WHAT HAPPENED AT THE SUPREME COURT
The Supreme Court has ruled that the "article of manufacture" addressed within a design patent doesn’t need to be a complete product, contradicting Apple's argument and the history of design patent law. Instead, the article of manufacture can be just part of a product. And as a result, if someone infringes upon a design patent, the patent holder would be entitled to just part of the profits, too.
Notably, the Supreme Court did not decide exactly how this new precedent will work, and its decision is bound to create a new era of debate around design patents. Who will determine if Apple’s rounded icon style is worth 1% of the Samsung Galaxy profits, or 10%, or 99%? How will these arguments be presented? What evidence will the companies need to provide? All of these issues will need to be carefully considered when coming up with a legal "test" that judges can use to determine how much of an infringing company's profits the original patent holder deserves.
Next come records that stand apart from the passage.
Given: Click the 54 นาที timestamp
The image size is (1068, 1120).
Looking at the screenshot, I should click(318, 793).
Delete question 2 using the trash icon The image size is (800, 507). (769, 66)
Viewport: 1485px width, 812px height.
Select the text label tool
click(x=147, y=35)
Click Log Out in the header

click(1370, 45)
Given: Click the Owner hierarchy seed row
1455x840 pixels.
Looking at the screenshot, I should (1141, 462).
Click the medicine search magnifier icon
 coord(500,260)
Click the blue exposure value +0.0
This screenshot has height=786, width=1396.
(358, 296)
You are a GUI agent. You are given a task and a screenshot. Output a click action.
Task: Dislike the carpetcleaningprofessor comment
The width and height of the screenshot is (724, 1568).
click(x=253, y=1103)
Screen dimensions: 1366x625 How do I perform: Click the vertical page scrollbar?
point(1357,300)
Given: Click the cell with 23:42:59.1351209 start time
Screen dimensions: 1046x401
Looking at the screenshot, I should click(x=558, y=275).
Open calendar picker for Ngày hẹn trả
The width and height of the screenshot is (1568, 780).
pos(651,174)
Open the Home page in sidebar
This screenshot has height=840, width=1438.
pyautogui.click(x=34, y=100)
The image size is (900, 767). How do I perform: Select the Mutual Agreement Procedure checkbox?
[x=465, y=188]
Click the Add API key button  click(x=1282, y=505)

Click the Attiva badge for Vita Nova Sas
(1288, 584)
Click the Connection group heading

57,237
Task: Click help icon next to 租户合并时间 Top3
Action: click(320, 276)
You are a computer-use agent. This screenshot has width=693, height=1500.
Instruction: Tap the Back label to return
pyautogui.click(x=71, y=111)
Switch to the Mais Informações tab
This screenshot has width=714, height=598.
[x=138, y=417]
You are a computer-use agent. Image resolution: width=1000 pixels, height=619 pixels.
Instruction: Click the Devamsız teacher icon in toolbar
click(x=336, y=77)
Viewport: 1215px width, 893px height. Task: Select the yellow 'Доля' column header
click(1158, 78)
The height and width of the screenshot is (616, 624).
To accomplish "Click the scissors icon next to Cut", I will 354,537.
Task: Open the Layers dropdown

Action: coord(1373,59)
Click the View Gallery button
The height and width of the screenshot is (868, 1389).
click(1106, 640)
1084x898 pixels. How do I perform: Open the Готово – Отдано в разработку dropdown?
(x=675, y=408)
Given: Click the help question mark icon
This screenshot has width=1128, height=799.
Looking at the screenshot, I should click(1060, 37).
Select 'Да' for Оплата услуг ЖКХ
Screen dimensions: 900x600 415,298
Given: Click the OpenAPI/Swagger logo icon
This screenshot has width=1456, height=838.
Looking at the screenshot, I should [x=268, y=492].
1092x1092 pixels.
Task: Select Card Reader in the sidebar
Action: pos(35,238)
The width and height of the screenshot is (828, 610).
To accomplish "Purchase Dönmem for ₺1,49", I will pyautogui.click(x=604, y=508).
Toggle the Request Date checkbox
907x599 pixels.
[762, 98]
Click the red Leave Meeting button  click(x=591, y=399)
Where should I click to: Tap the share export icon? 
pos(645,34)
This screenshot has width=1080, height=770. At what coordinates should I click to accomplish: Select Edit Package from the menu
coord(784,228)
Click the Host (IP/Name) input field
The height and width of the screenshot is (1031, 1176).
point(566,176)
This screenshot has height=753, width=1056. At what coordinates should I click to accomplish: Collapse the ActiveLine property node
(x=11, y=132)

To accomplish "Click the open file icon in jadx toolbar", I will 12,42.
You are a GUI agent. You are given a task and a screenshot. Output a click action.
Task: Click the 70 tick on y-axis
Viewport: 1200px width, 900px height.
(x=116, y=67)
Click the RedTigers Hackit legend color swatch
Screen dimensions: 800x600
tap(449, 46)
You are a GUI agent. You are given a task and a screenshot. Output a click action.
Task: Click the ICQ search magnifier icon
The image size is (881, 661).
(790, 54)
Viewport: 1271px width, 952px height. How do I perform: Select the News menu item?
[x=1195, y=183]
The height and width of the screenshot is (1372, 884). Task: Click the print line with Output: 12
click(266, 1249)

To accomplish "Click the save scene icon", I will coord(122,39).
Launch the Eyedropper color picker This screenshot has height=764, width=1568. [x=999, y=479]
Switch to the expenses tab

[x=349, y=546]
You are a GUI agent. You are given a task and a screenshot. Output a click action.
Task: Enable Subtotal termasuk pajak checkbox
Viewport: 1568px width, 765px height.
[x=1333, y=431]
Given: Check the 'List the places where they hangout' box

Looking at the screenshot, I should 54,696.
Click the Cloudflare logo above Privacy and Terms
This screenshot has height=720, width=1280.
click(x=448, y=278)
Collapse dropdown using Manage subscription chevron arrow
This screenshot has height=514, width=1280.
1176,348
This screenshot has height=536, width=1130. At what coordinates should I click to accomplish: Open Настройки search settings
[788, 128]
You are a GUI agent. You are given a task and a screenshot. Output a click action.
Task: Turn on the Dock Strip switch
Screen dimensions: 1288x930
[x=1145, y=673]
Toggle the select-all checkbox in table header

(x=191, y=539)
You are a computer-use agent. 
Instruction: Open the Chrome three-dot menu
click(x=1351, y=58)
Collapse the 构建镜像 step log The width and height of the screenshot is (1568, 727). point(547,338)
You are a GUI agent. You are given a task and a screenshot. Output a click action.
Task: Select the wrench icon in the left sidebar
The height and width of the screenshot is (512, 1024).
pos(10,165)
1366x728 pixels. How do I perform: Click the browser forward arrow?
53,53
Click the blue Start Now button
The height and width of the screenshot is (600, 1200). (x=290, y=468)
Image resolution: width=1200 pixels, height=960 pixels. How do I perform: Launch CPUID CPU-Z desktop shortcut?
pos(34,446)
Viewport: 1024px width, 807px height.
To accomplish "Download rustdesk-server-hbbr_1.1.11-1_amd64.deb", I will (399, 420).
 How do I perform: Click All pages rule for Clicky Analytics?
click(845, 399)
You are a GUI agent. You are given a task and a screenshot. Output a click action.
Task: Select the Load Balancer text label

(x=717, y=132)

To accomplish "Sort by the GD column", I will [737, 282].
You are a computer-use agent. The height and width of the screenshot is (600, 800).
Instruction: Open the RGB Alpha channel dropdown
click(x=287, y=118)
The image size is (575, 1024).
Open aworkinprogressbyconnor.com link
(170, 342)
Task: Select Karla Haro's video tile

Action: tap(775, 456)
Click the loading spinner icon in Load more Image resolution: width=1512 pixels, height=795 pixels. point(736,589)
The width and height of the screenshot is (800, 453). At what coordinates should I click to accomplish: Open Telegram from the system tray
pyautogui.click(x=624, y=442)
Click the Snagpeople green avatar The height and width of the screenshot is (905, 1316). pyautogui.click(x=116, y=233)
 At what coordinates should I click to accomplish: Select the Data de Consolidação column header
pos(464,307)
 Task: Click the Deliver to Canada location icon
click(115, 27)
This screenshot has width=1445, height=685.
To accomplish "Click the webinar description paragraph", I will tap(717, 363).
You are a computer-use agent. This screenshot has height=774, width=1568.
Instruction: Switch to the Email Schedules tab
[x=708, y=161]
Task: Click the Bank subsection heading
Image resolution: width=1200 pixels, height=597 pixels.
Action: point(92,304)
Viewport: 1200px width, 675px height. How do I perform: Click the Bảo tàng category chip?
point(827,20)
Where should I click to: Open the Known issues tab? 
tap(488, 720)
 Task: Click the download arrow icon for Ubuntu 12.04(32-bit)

Instead of developing this test on their own, SCOTUS is kicking the case back down to the Federal Circuit, which is in charge of dictating how design patents play out in court. "The Supreme Court is saying to the Federal Circuit, ‘your test is wrong, but we’re not picking a new test,’" says Burstein. "They’re sending it back to the Federal Circuit to come up with a new test." It could be many months or even a year before we know what the Federal Circuit decides.
WHAT DOES IT MEAN FOR DESIGNERS?
By the end of the trial, as the companies made their final coque Huawei Y6 2 II case to the Supreme Court, even Apple had ceded some ground on the all-encompassing power of design patents. But no one—not Samsung, not Apple, not even the argument presented by the federal government—offered a full solution at the trial.
"To be really frank with you, this is the best way they could have resolved the case," says Burstein. "Given the strange path to the Supreme Court, I was really worried they were going to pick a test . . . that they didn’t have time to think about." Burstein etui Huawei Ascend Y5 II/ Y5 2 points to 40 years that the Supreme Court has spent ironing out the strange legal issues around cheerleader uniform design. "I don’t think we need 40 years here, but we need more than two minutes," she says.
Now, the Federal Circuit will have time to devise a new approach to proving and parsing the value of individual design patents, and the precedent that follows in the next chapter of Samsung v Apple will determine exactly how design patents are treated in court for many years to come.
"It’s possible they’ll design a rule that makes design patents less housse Google Pixel valuable . . . for right now I don’t think it’s possible to say one way or the other," says Burstein. "I’m sure there will be lots of hand wringing about how design patent is [destroyed], but I don’t think it’s true. In 99% of cases, I think [companies] will still get these things, and they’ll still be scary."